The future of navigation in Google’s Android phone, first seen in the T-Mobile G1, has a lot to do with pointing the phone at buildings, restaurants, stores, etc., and getting information about that location.

When it ships on Oct. 22, the G1 will have no turn-by-turn directions, but it will offer GPS and cell ID capability so users can pinpoint a location on a map and navigate toward it.

One of its coolest features is 360-degree Street Views of your location. If you pan your phone while standing on a street, the view of the buildings changes in a realistic fashion. The phone is able to do this by combining its compass and accelerometer.

Google’s lead product manager of the Android team, Erick Tseng, said it is possible this feature could be applied in a moving vehicle to offer more detailed side views of the streets as you drive. Street views for the G1 is demonstrated about one minute into this clip.

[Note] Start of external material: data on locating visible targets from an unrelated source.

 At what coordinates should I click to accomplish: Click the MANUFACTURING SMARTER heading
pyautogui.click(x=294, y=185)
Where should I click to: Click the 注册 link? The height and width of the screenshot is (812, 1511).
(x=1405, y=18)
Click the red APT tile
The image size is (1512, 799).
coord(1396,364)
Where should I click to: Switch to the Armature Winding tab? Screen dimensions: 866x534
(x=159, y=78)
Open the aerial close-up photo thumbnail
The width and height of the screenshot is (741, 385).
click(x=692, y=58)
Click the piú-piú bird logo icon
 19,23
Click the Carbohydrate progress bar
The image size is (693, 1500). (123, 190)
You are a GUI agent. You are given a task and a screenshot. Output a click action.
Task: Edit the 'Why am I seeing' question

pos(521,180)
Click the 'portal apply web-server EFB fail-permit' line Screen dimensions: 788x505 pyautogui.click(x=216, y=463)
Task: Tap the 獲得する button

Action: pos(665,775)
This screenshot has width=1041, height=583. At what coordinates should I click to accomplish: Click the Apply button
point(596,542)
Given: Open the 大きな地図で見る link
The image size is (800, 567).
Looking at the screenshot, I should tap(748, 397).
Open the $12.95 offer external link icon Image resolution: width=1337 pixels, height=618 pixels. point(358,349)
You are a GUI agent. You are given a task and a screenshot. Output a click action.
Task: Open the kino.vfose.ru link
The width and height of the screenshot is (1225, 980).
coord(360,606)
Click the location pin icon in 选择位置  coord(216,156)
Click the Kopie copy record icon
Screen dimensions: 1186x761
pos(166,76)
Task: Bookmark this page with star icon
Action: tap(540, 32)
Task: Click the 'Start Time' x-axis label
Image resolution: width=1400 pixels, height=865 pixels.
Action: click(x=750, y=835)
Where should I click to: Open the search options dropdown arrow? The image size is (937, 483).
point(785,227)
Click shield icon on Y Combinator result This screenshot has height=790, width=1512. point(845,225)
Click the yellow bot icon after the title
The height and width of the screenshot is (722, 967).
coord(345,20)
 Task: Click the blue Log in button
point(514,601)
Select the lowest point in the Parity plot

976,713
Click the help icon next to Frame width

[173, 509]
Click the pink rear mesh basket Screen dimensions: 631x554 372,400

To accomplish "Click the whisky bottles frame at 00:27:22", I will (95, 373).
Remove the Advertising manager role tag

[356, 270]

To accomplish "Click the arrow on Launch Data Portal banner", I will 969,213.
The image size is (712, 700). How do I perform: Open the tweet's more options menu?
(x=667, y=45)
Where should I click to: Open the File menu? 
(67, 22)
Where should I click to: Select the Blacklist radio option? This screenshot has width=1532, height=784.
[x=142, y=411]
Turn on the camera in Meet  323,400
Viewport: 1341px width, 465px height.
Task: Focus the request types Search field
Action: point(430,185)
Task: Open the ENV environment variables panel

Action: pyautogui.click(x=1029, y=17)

Developers at Enkin are working on a program for Android that identifies buildings as you point your phone at them, Tseng said. “You point your phone at a building and it says ‘4 Times Square.’ A bubble pops up on the screen overlaid on the image and says you are looking at the Conde Naste building and it can pull other information up off of the Web … That is one of the top examples of what is beginning to break ground.”

You can see what Enkin is up to in a very rough way here.

The next step will be advertising. “If you take that Enkin program, an example is —  it’s your first time in Paris and you’re walking down the Champs Elysee … all you have to do is hold your phone up and it tells you what you are seeing,” said Tseng.  As you walk, an ad might pop up that the American Express travel bureau is down the street, and when you pan your phone over it, you see an offer for a commission-free money exchange, he added.

Tseng doesn’t know how many developers are working on adding turn-by-turn directions to the G1 but said the process is slowed as per-user licensing fees are required by the map makers. But, he said, “there’s nothing to stop third-party partners from individually negotiating with the map makers.”